Even with all that, the Royals still might have held on long enough to score had Trey Hillman not stubbornly refused to use Joakim Soria in a tie game. After a brilliant performance by Robinson Tejeda, Hillman elected to go with Joel Peralta to start the 11th inning instead of Soria. Peralta threw two scoreless innings. In the bottom of the 13th inning, in a tie game at Yankee Stadium, Hillman calls on…Jeff Fulchino.

I’ve written far too many words on the ridiculous conventional wisdom that permeates the game regarding the usage of closers, a CW that Hillman has shown no inclination to challenge. So I’m not going to belabor the point here. True, Soria had thrown 25 pitches the night before – but it was the first time he had pitched in five days. Monday was an off-day, so at that point Hillman knew he could use Soria on either Saturday or Sunday, but not both. He decided that it was safer to hold Soria back for an imaginary save situation that might never (and did not) materialize, rather than use him in the extra-inning tie game that was right in front of him.
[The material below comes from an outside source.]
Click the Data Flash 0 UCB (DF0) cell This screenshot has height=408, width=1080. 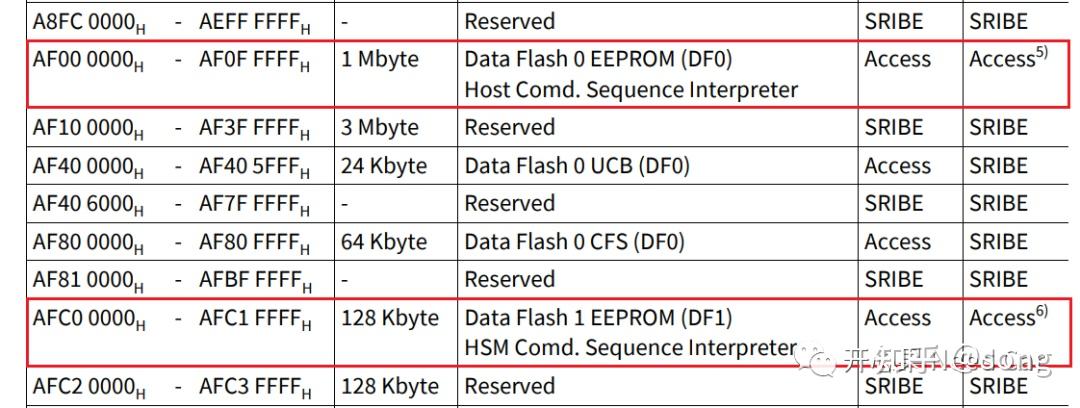(577, 166)
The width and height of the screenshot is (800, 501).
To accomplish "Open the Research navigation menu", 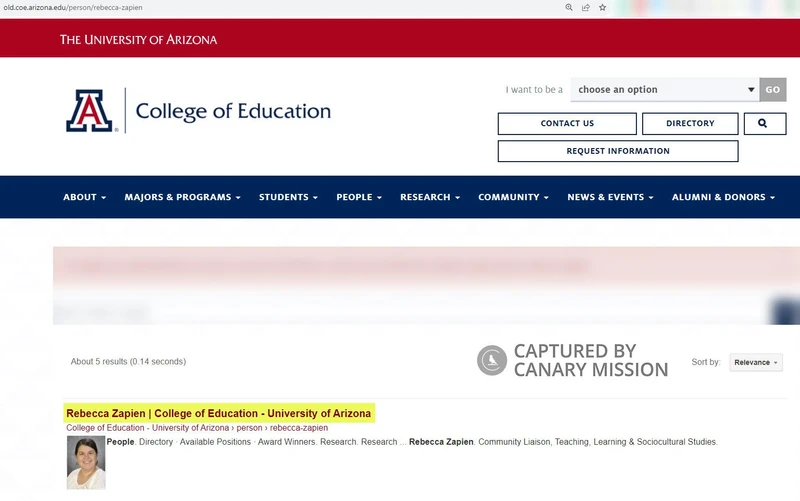I will pyautogui.click(x=430, y=197).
I can hear the argument: there’s no guarantee that the Royals would score anyway, and even if they did, Soria would have to pitch at least two innings to close out the game.
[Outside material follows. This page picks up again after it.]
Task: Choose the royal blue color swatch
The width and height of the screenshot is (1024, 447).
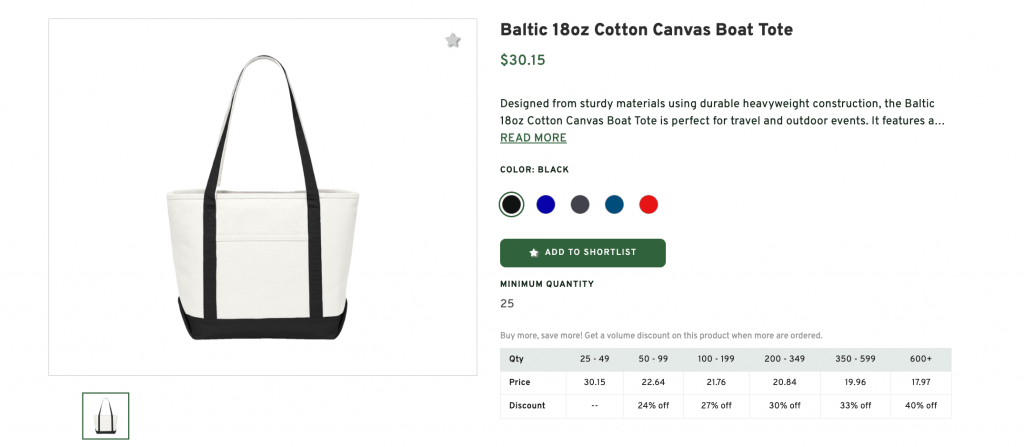Action: tap(545, 205)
Addressing the first argument: that’s right, there’s no guarantee that the Royals would score, although given that the Yankees were already down to using somebody named David Robertson, the odds were pretty good that even the Royals could break through eventually. But so what? You can’t save your best pitcher to pitch only in games that you are guaranteed to have a lead. It’s possible that Cliff Lee might pitch a brilliant game but the Indians might still lose because they don’t score any runs – this has actually happened once or twice this year – but he still pitches every fifth day, doesn’t he? This notion that closers should only pitch when you have the lead is a crutch. The Yankees pitched Mariano Rivera for two innings in this game, even though the game was tied, and guess what? While Rivera wasn’t credited with either a win or a save, the Yankees would not have won the game without him.
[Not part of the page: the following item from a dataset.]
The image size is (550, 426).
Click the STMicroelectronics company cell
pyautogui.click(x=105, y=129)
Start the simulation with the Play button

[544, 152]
(In Rivera’s case, he was used because since the Yankees were the home team, once the game went extra-innings it was impossible for a save situation to develop for them. Hillman did the same thing with Soria on August 10th, when he used Soria for the 9th in 10th of a tie game when the Royals were at home; the Royals won in 12 innings. Amazing how, once you take the absurd save statistic out of the equation, managers actually make decisions that maximize their team’s chance of winning, not their closer’s chance of picking up a save.)

Anyway, Jeff Fulchino pitched exactly as you’d expect a guy who just got called up from Omaha to pitch. Game over.

2) Sunday: scored three first-inning runs against a resurgent Mike Mussina, then watched Brian Bannister craft the second-worst start in franchise history.

Using Bill James’ Game Score formula, Bannister’s start (1 IP, 10 H, 10 R, 10 ER, 3 BB, 0 K) registers as a -10. The only worst start in Royals history was Zack Greinke’s disaster in Arizona back in 2005 (4.1 IP, 15 H, 11 R, 11 ER, 2 BB, 2 K) which scores a -11. But Greinke redeemed himself at least a little that day by hitting a homer. As an overall performance, Bannister had a worse day than any of the roughly 6400 starters that preceded him.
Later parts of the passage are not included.